--- Data to process Enclosed Below ---

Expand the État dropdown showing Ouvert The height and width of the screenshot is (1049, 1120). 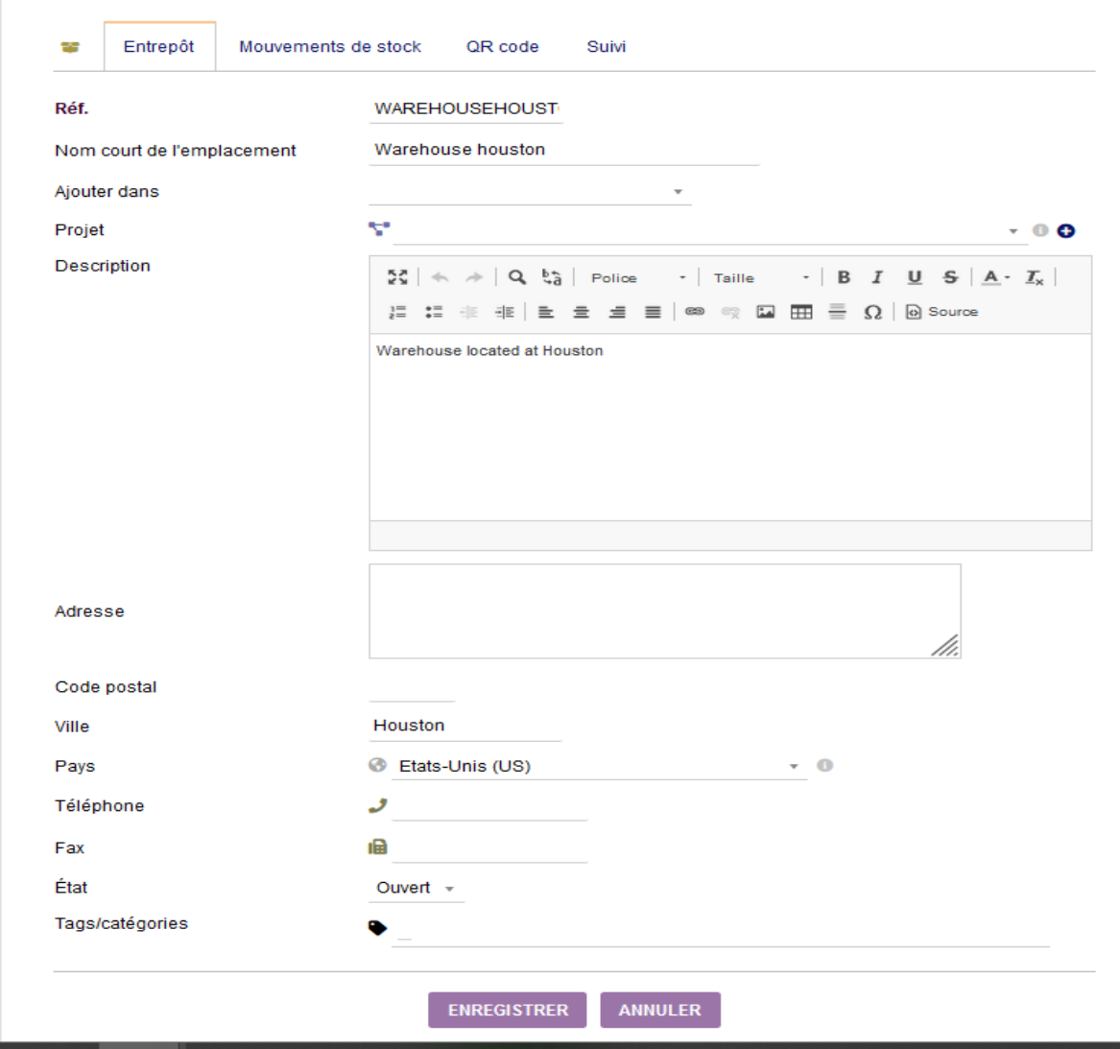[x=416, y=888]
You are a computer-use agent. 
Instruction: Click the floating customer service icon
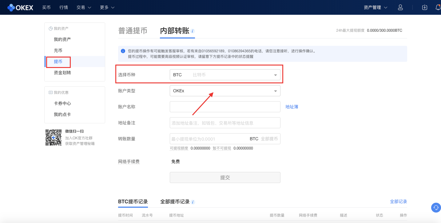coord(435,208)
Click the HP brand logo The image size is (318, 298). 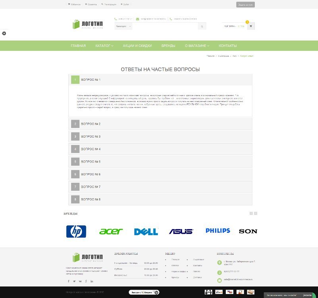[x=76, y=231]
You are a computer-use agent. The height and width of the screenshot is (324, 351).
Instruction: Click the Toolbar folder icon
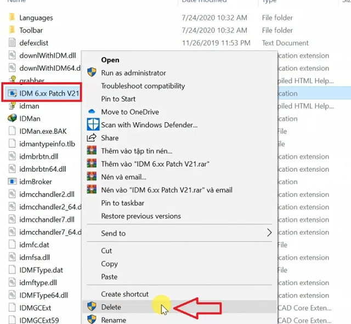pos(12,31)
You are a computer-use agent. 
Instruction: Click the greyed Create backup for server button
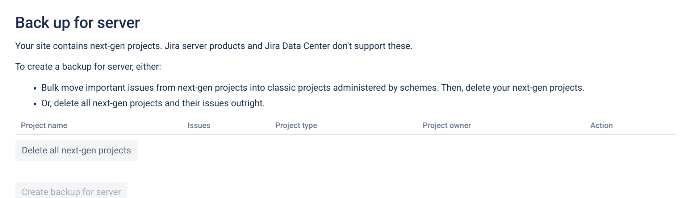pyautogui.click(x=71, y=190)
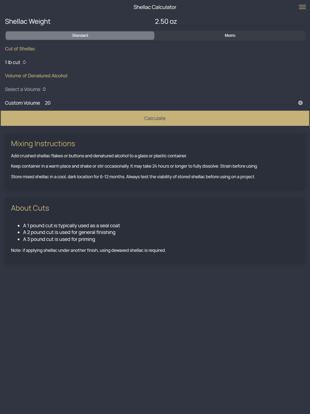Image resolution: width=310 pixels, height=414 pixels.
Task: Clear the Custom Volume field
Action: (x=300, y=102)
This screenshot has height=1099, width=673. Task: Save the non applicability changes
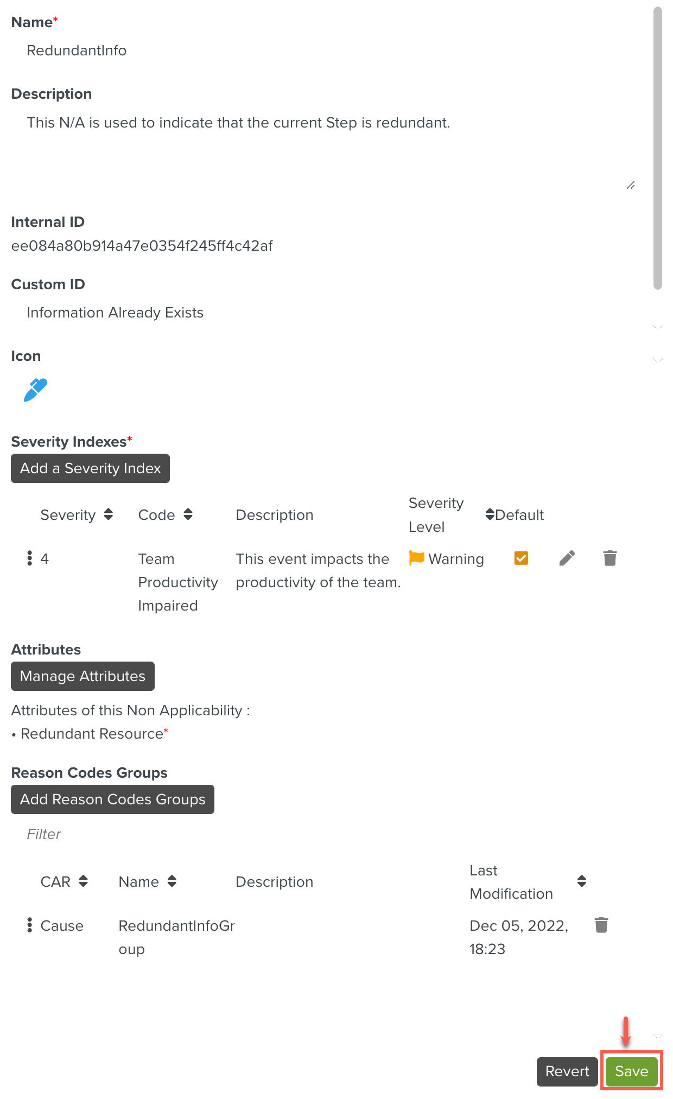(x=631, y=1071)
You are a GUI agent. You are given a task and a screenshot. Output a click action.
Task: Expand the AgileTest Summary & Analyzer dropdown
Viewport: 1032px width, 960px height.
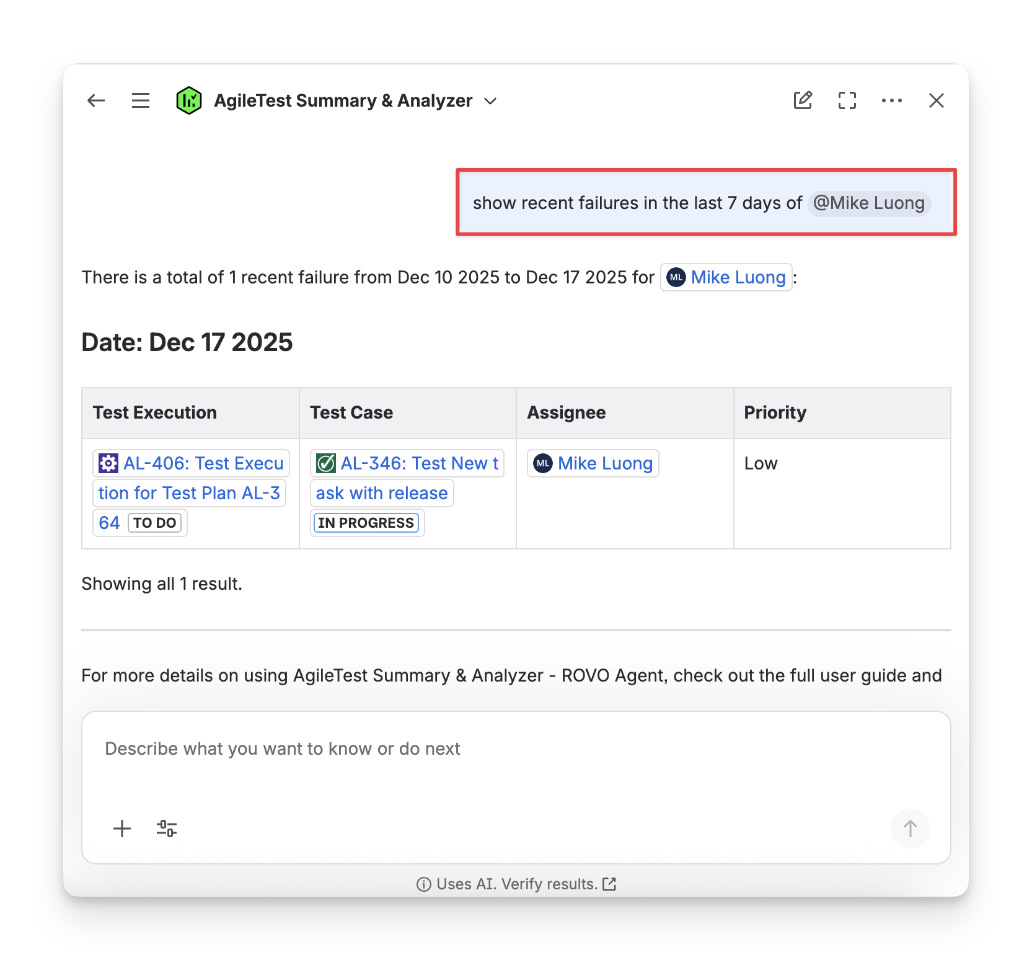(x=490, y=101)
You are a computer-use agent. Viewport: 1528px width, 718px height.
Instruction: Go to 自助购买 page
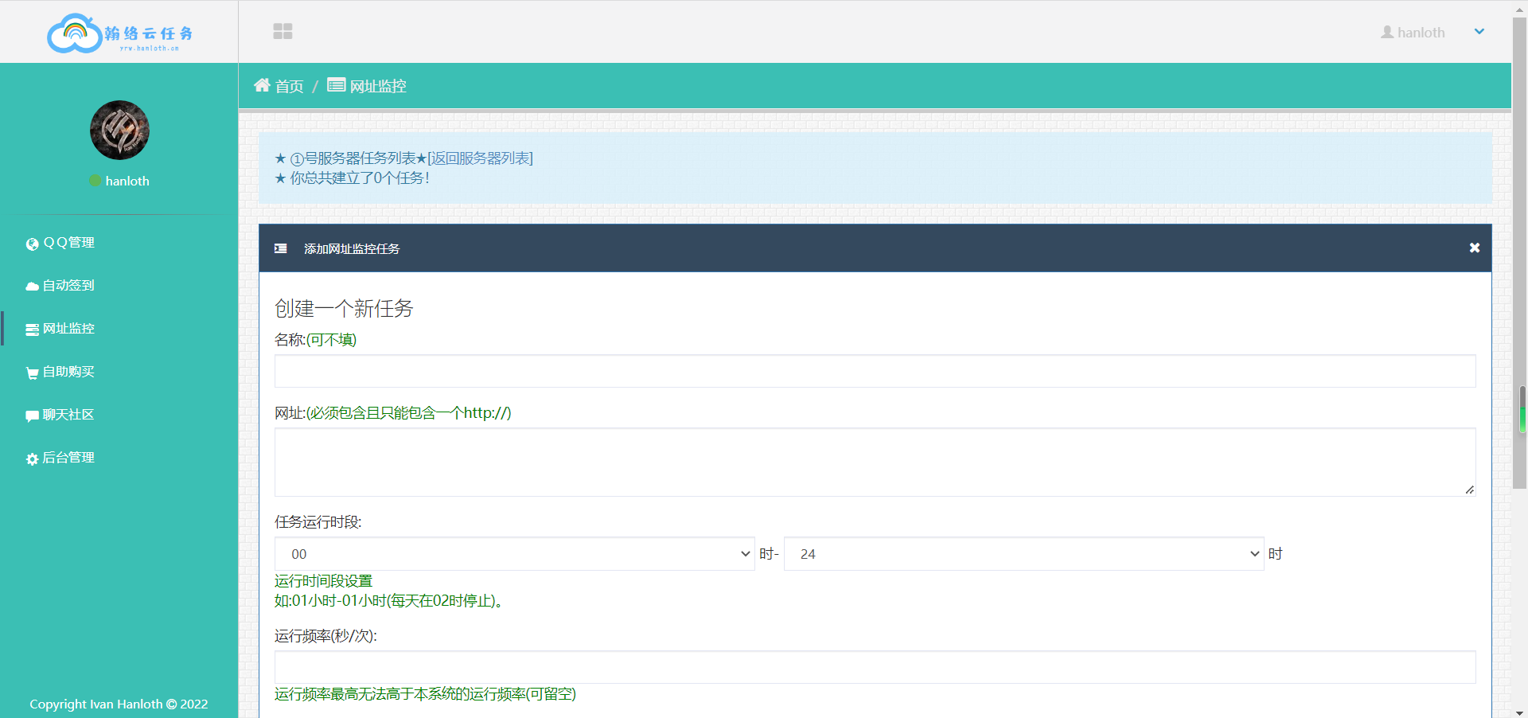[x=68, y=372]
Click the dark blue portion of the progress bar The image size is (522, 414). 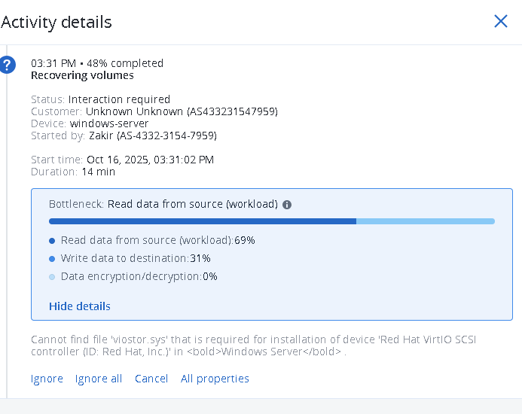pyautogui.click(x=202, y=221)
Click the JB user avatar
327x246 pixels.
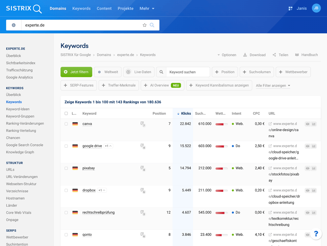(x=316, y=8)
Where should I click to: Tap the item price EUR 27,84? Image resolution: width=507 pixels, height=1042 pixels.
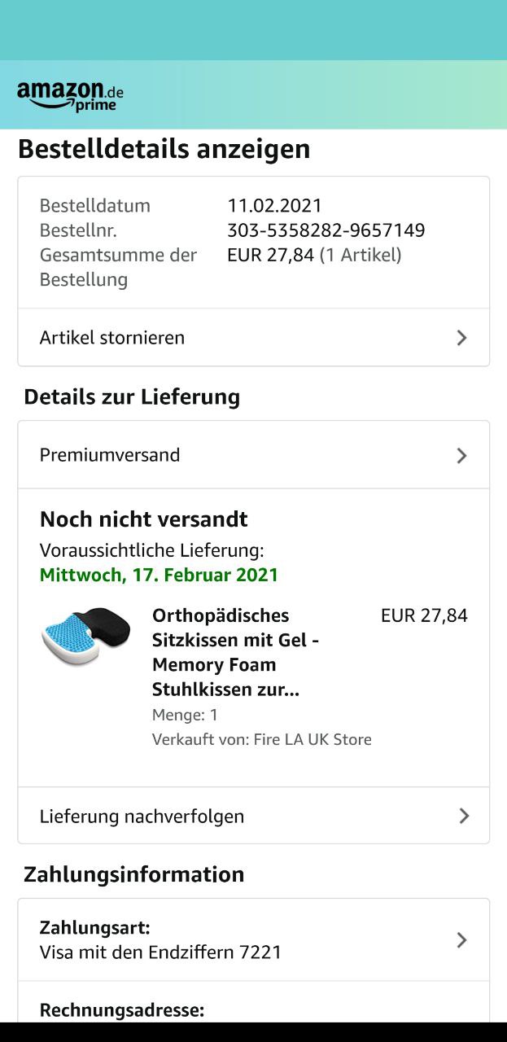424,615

--- End of Enclosed Data to process ---

• [Your instructions]: Find each line in the records holding the string "computer" and show it.

• [Answer to this exercise]:
You are a computer-use agent. 
You are a computer-use agent. The height and width of the screenshot is (324, 351).
You are a computer-use agent. 
You are a computer-use agent. Viewport: 1528px width, 718px height.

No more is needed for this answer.